The décor is warm but dark. The walls are panelled in dark wood. A single red rose and a tealight punctuate each table. The ceilings soar overhead, but there’s little natural light. The entire setting is utterly romantic.
From the fear glinting in the manager’s eyes, he recognises my fiancé. He takes our order and rushes off as quickly as his scrawny little legs will carry him.
‘Are you sure we’re safe?’ I whisper from the leather seat across from him, tapping my fingers off the mahogany table. ‘What if Rory hears where I am?’
‘Rory is still on a drunken rampage. I have eyes on him all over the city.’ Dominic reaches out to still my fingers. ‘Relax.’
Huh. That’s easier said than done when I’m torn between a constant fear for my life and the fear I might do something stupid like throw myself at my saviour—the leader of the largest organised crime syndicate in the city. The man indirectly responsible for so many deaths, including my brother’s.
A waiter brings over the wine Dominic ordered for us—a crisp white so pale it’s almost clear.
‘So, tell me about the future Mrs Kincaid.’ He brings his glass to his full lips, without taking his big black eyes from me. The weight of his attention is as thrilling as it is intense. ‘My family will fire questions at us. I’d like to have at least a few of the answers.’
‘I assumed a man with your resources could find out every boring detail of my life in ten seconds flat.’

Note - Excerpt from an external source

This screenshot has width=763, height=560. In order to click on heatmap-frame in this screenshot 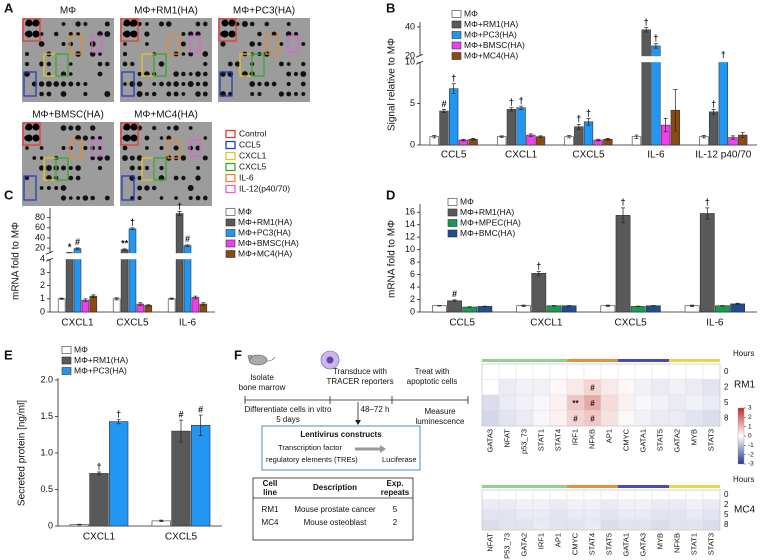, I will do `click(601, 395)`.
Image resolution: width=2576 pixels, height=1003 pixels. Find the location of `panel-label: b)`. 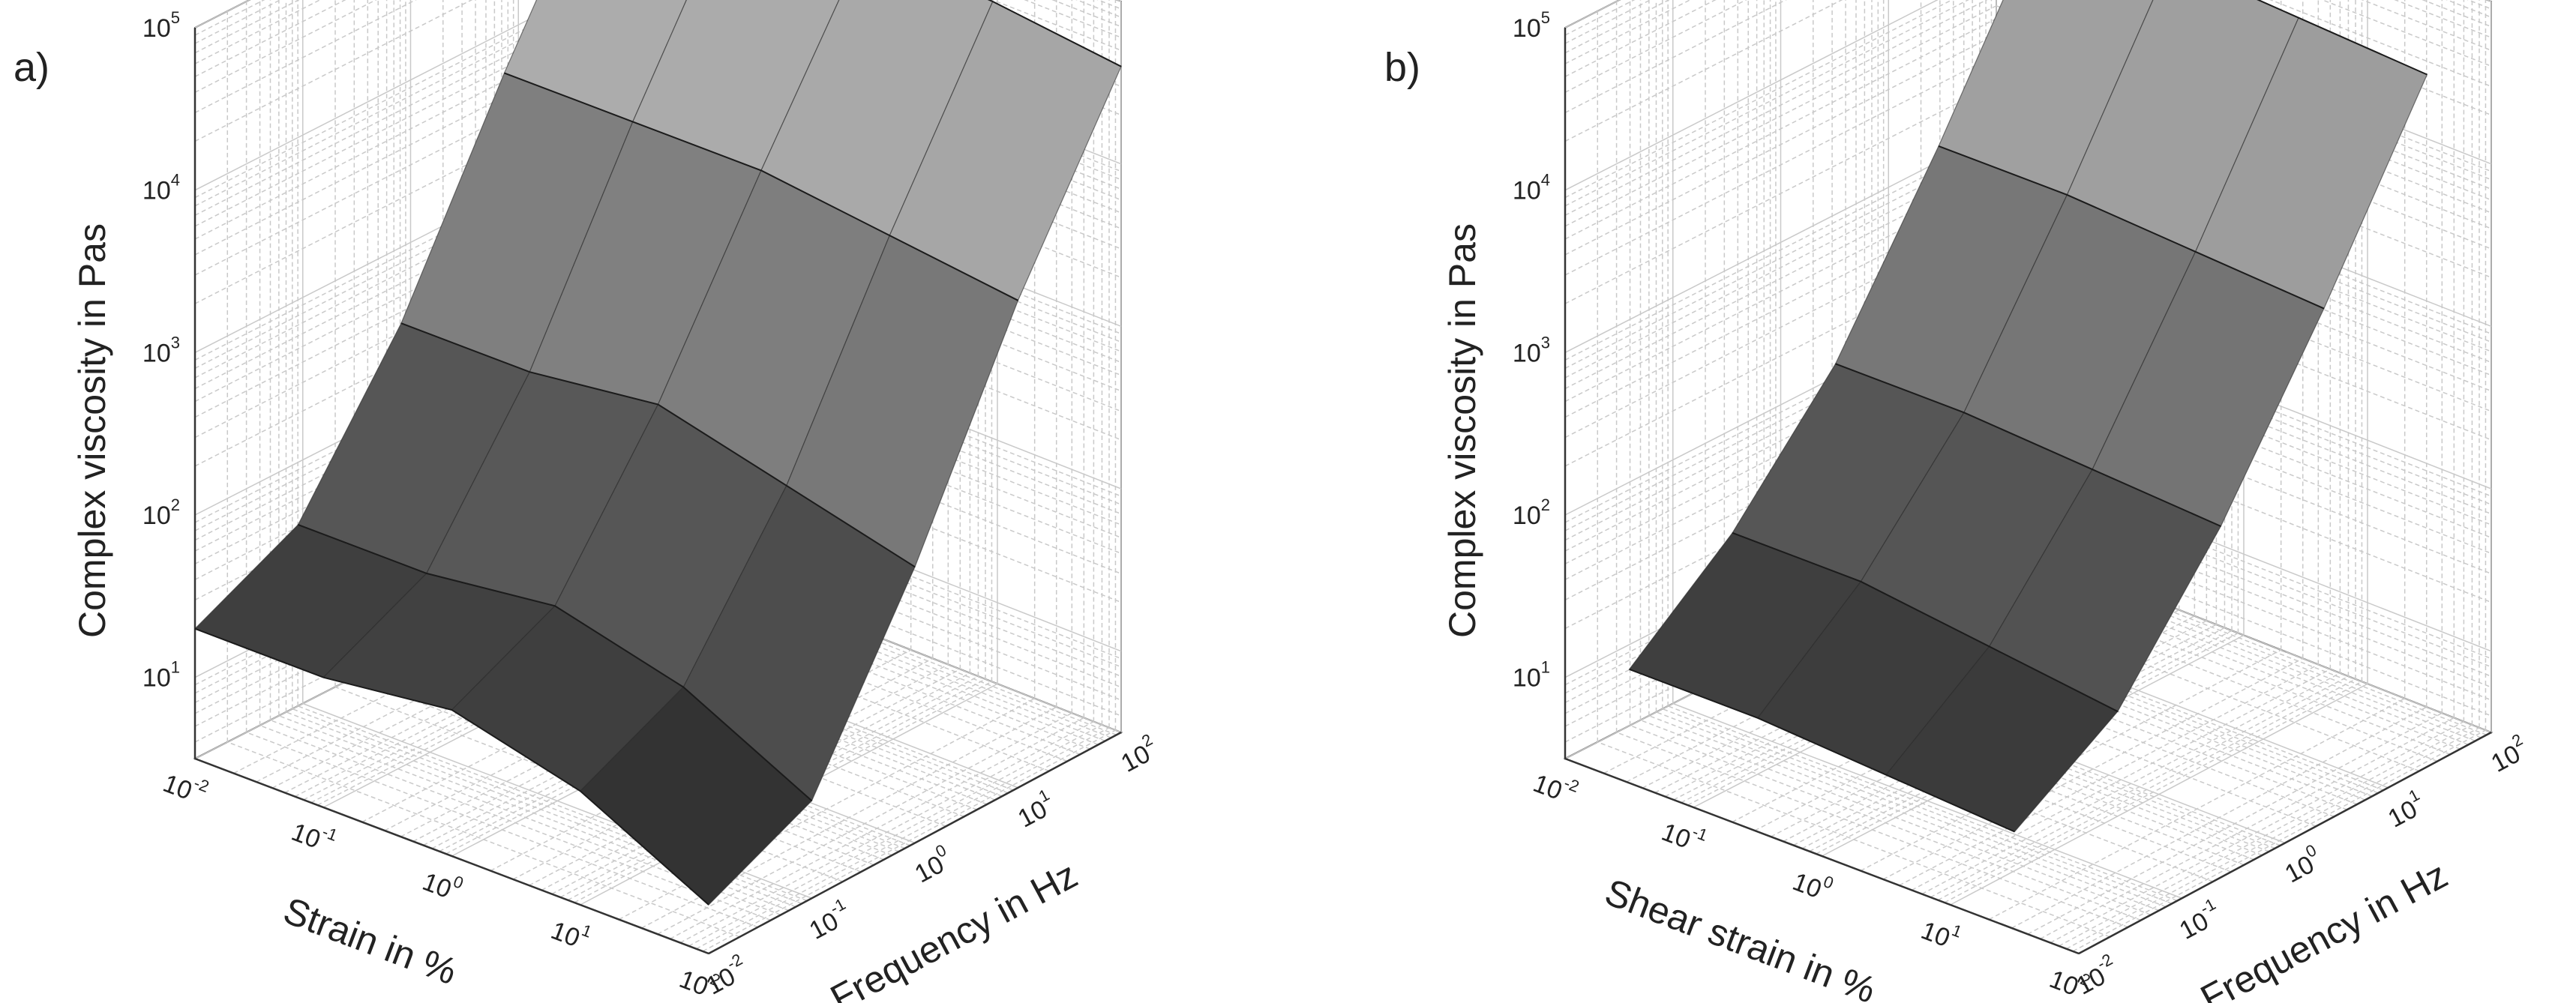

panel-label: b) is located at coordinates (1402, 68).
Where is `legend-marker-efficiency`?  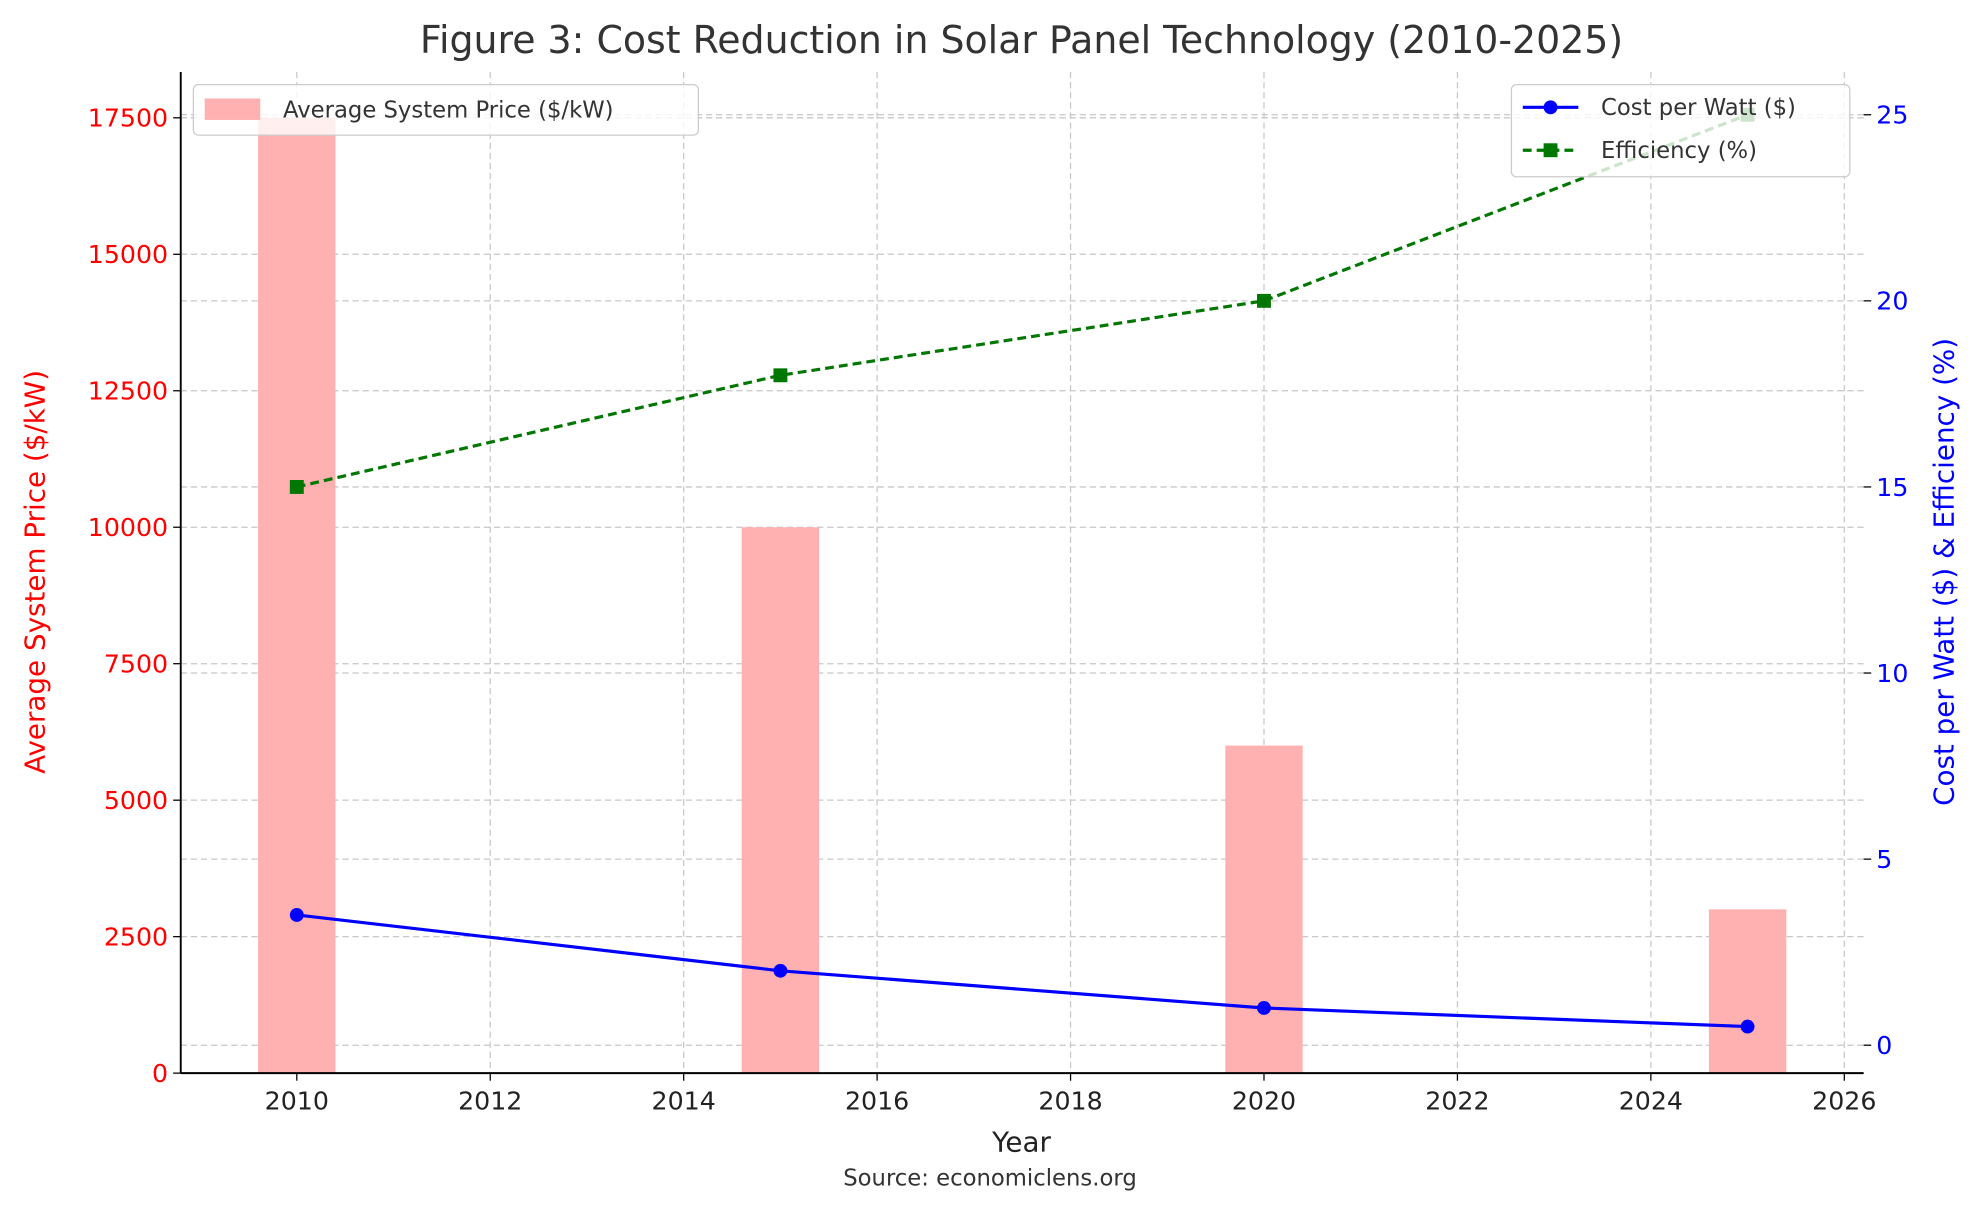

‘I might have done a little digging—with a JCB.’ He smirks. ‘You graduated from Trinity last month, right?’ I watch his Adam’s apple bob as he swallows. ‘Smart as well as sexy, huh? I told you Mama K will love you.’
I have no idea what to say, so I opt for nothing, in case my mouth fires off again.
‘You know, you kind of look like a teacher…’ he muses, those huge eyes perusing me. ‘You’ll drive the teenage boys wild. They’ll all be wanking themselves stupid over you.’
Heat surges up my neck. I swear I’m three seconds away from breaking out in a full-blown rash. ‘You can’t say things like that!’
His filthy mouth might be the undoing of me. No one has ever spoken to me that way, and I’m ashamed to say, his filthy mouth does things to me. Makes me wonder what other filthy things it’s capable of.
The mere thought of it sets an ache throbbing between my legs.
Being around him, feeling this intense sexual awareness is… utterly confronting.
I don’t want to want him.
But I can’t help it.
‘Besides, there will be no teenagers and no boys.’ Clearly he doesn’t possessallthe facts. ‘I just got a job teaching five-year-olds at a Catholic all-girl school at Fernbank. I’m supposed to start in September.’
‘Fernbank,’ he repeats.
‘Yes,’ I sigh, dragging my eyes from his. ‘Though that’s not going to happen now.’
‘Why not?’ He demands, sitting straighter.
‘While becoming your wife may save my life, I have a sneaky suspicion it may end my career. Pretty certain the board of governors won’t want a Kincaid on the school premises.’
He skims his fingers over his sharp jawline. ‘You don’t need to work. Not while you’re with me.’